Papeleta

A quince días para las elecciones resalta el hecho que “la seguridad” no ha sido uno de los temas principales de campaña. Eso a pesar de que sobrepasan la treintena la cantidad de mujeres asesinadas —de un total de más de 400 personas asesinadas este año— y que son varios los niños y niñas desaparecidos, incluyendo los que han estado bajo la custodia oficial del Estado. Eso no es poca cosa si tenemos en cuenta que desde hace siete meses los puertorriqueños vivimos una restricción de libertad de movimiento sujeta a horario, denominado “toque de queda”. Como en aquellos tiempos de antaño en que las libertades individuales estaban sujetas a la voluntad del Gobierno. Por lo tanto, reducido sustancialmente el número de personas en las calles, esa cifra de asesinatos, lejos de poder ser atribuida como un logro por parte de las autoridades de seguridad, debe ser motivo de profunda preocupación. Como cuestión de hecho, la mencionada restricción de libertad de movimiento, a la larga, tendrá un efecto social de presión que ante la carencia de válvulas de escape estallará próximamente con olas de violencia sin precedente.

Ya en el pasado reciente hemos vivido esas olas de violencia. Por ejemplo, en el año 2012 fueron 1,135 los asesinatos en un país de apenas 3 millones de habitantes; lo que nos ubicó en una tasa de muertes violentas de las más altas del mundo. Las cifras actuales, aunque menores, no nos dejan bien parados al respecto. Esas olas de violencia que se avecinan nos cogerán con un aparato de seguridad sumamente menguado. A diferencia de la década pasada, en la que Puerto Rico contaba con alrededor de 22,000 policías, hoy esa cifra es menos de la mitad. Los raquíticos salarios de los policías, la nefasta Ley 3-2013 que les quitó la promesa de retiro —lo cual quizás era el único incentivo que los mantenía en la fuerza— junto con el deterioro marcado en la calidad de vida, ha mermado la fuerza policíaca. Así pues, se nos avecina una crisis de seguridad con menos de la mitad de los policías y recursos que en el pasado.
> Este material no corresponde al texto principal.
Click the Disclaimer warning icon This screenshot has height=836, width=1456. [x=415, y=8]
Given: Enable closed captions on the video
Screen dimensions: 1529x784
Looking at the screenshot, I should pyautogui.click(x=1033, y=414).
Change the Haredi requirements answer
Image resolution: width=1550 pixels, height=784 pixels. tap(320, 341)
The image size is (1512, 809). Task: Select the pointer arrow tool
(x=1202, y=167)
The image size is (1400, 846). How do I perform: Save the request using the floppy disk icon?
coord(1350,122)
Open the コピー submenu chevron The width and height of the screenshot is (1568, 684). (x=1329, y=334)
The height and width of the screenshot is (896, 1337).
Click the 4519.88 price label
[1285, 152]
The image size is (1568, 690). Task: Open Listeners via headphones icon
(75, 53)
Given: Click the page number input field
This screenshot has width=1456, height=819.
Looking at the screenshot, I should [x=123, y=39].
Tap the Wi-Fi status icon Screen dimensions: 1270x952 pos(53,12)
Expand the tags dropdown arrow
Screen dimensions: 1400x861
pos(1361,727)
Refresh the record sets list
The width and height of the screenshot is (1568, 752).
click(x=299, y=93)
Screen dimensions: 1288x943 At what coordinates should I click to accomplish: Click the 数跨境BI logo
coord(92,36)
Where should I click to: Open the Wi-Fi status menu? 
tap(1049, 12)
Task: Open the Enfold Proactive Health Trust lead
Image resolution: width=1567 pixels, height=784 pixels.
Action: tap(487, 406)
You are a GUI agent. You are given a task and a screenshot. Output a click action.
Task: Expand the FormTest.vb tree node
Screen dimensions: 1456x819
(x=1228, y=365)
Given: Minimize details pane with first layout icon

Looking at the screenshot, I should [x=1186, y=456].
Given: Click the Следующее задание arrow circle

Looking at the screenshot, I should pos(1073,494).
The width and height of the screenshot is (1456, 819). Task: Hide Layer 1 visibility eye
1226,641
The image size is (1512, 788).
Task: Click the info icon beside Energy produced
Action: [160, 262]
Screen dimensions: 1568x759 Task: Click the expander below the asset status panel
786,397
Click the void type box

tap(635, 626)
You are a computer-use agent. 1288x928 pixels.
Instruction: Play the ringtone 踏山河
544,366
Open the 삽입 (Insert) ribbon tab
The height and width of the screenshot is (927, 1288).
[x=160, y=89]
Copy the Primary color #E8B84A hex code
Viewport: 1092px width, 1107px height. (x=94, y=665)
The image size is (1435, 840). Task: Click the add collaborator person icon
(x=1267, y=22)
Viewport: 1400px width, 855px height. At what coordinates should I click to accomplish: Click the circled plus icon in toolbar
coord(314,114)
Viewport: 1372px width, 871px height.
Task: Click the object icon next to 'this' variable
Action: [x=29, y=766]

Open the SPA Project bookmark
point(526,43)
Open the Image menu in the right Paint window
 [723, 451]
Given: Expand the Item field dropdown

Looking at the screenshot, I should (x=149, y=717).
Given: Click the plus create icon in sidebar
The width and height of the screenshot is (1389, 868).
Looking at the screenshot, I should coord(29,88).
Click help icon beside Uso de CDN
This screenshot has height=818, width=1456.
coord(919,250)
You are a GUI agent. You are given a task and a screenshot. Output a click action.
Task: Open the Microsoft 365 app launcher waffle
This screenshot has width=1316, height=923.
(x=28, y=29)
A pesar de ello, en medio de una campaña eleccionaria para elegir a los que regirán los destinos de nuestro pueblo, el tema de la seguridad no ha sido prominente y nada indica que será uno de los principales temas de campaña. Se ha hablado de todo en las campañas menos de seguridad, con alguna que otra excepción a manera de pincelada. Hecho más que elocuente si tenemos en cuenta que la principal razón de la creación del Estado moderno es precisamente la seguridad. Así pues, estamos a quince días de las elecciones con una fuerza policíaca de menos de 9,000 policías en medio de unos protocolos de manejo del Covid-19 que impone cuarentenas a unidades completas y cuarteles. Lo que sumado a la realidad de que siempre habrá otras enfermedades y situaciones que enfrenten —como todos los seres humanos— los miembros de la Policía, se verán turnos en los que contaremos con apenas entre 20 a 30 policías por cada 100,000 habitantes, más el hecho de que habrá sectores densamente poblados y municipios completos con apenas dos o tres policías por turno.

En resumen: (1) Se avecina un incremento sustancial de violencia y actividad criminal con; (2) escasez de policías; (3) escasez de recursos económicos para atender esas necesidades y; (4) una Junta de Supervisión Fiscal que le requiere al Gobierno de capacidad organizativa y planificación detallada para darle incrementos de presupuesto.

Pero las prioridades del debate eleccionario se han ido por las ramas. Ciertamente el problema de la criminalidad y la violencia es uno multifactorial que no se resolverá de un día para otro ni con el populismo discursivo de “más y mejores policías”. Un plan integral para combatirlo tomará décadas en reflejar resultados concretos. Pero no podemos continuar dejando para otro año o cuatrienio la elaboración e implementación del mismo. El mejor momento para discutirlo es precisamente el periodo de campañas eleccionarias. Aquí mientras tanto “bien gracias”. 

No podemos esperar tener el agua hasta el cuello para salir corriendo a reaccionar a los titulares.